Aliás, Scott Derrickson ainda comete alguns excessos em determinados momentos do filme, algo comum com diretores estreantes. Em uma conversa entre o padre Moore e advogada na cela, por exemplo, o cineasta aplica um zoom completamente desnecessário no rosto do homem, tirando toda a seriedade da cena. Da mesma forma, em outra cena ele se aproveita do artifício utilizado por Darren Aronofsky em Réquiem por um Sonho, na qual a câmera parece fixa no corpo do ator, mostrando seu rosto, enquanto ele corre. Se a idéia caía como uma luva no clima de desespero e na edição cinética de Réquiem por um Sonho, em O Exorcismo de Emily Rose a cena fica desconexa com o tom do filme.

E este não é o único problema da obra. As seqüências que deveriam causar tensão no espectador não funcionam, com exceção da primeira delas. Ocorrida dentro do dormitório de Emily – a primeira vez em que ela sofre com o problema – é uma seqüência muito bem conduzida, explorando os espaços do corredor e realmente causando angústia no espectador no momento do ataque sofrido pela personagem.

O diretor, porém, praticamente reproduz esta seqüência ao menos três vezes durante o filme, com outros personagens. O resultado é que as cenas soam repetitivas e, após esta primeira, acabam perdendo a sua força. Além disso, o momento em que Emily tem as primeiras visões (na janela da sala de aula e no rosto das pessoas) mais parece um filme trash do que um terror que tenta ser de primeira linha.
E “tentativa” talvez seja a palavra que melhor resuma o filme. O Exorcismo de Emily Rose é recheado de intenções corretas, apesar de apenas algumas se concretizarem. Além da já citada discussão entre fé e ciência, outro exemplo que poderia ser citado nesse sentido é a opção em deixar de lado os sustos para investir em clima de tensão constante. Pena que, como já foi comentado, o filme se torne repetitivo a partir de certo momento, enfraquecendo esta escolha acertada do cineasta.

O roteiro, igualmente, não consegue se sustentar. Verdade que o desenvolvimento da narrativa deixa um certo clima de mistério quanto ao final. O espectador sabe desde o início o que vai acontecer, mas é atraído pela história para saber como vai acontecer. Mesmo assim, os personagens jamais se tornam simpáticos ou, ao menos, recebem um desenvolvimento adequado.
O advogado de acusação, por exemplo, é um que poderia ter sido explorado mais satisfatoriamente. O roteiro o coloca como um homem de fé, praticante. Um belo ponto de partida para abordar um possível conflito interior entre suas crenças e o fato de estar batalhando para mandar um padre para a cadeia.
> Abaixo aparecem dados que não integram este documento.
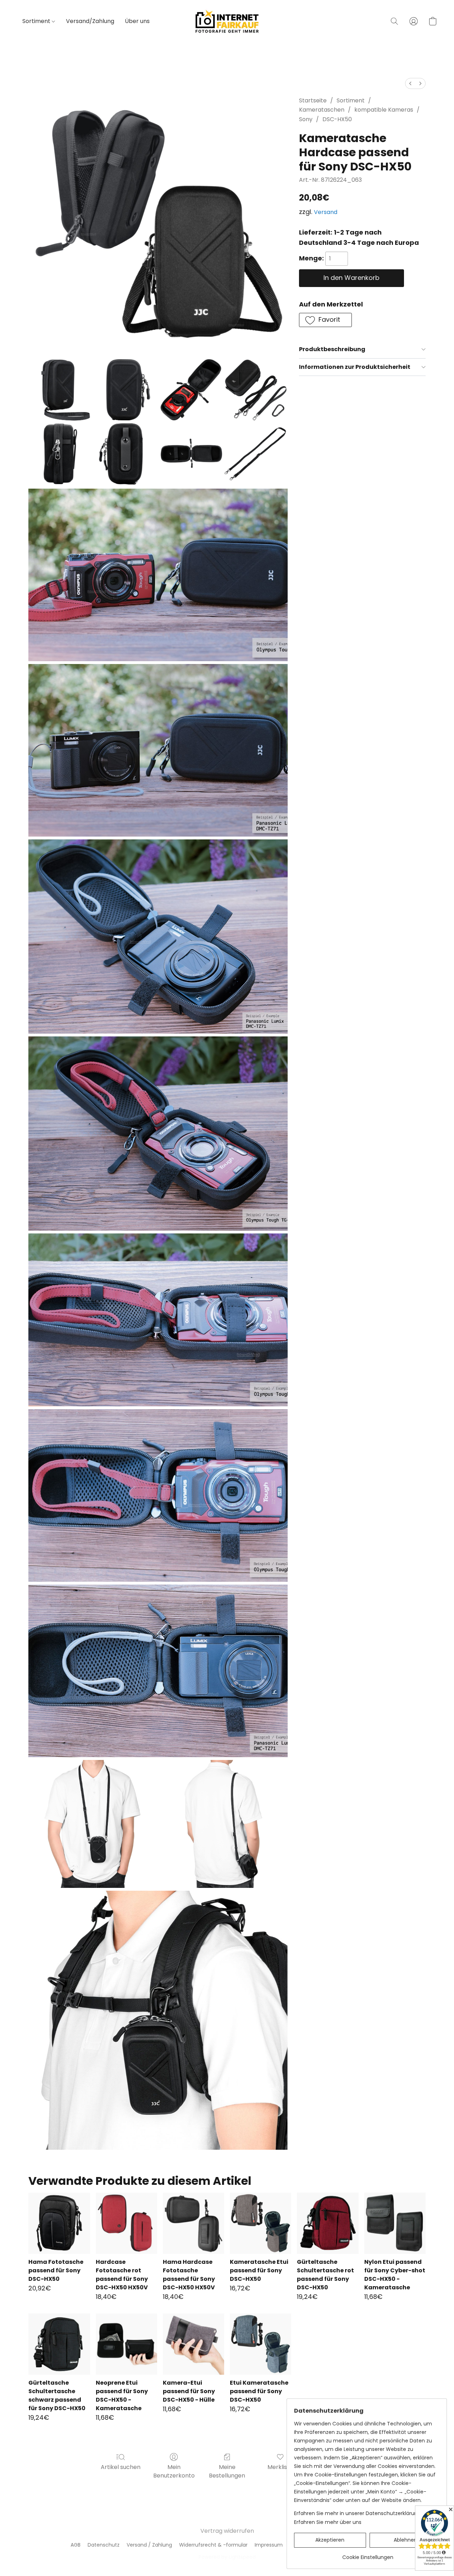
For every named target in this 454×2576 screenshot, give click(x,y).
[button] (227, 21)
No entanto, nada nesse sentido acontece e a posição religiosa do advogado parece ser esquecida no desenvolvimento da trama.

Já com a personagem de Laura Linney acontece algo diferente. É a única que possui um arco dramático na história, com suas convicções e personalidade modificadas entre o início e o fim do filme. O fato é que essa transformação jamais convence, apesar da atuação correta de Linney. A dúvida que deveria crescer nela durante a obra acontece muito rapidamente. Sua conversa com o padre, sobre como começa a pensar na possibilidade de existir um plano espiritual, é artificial ao extremo.

Mesmo que jamais se torne entediante e prenda a atenção até o final, O Exorcismo de Emily Rose não passa de uma produção correta. Tem uma bela atuação de Tom Wilkinson e bons momentos, mas é prejudicado pela soma de suas pequenas falhas e possibilidades não exploradas. E claro, padece diante da sombra de William Friedkin e seu assustador O Exorcista, que continua firme no posto de filme definitivo do gênero.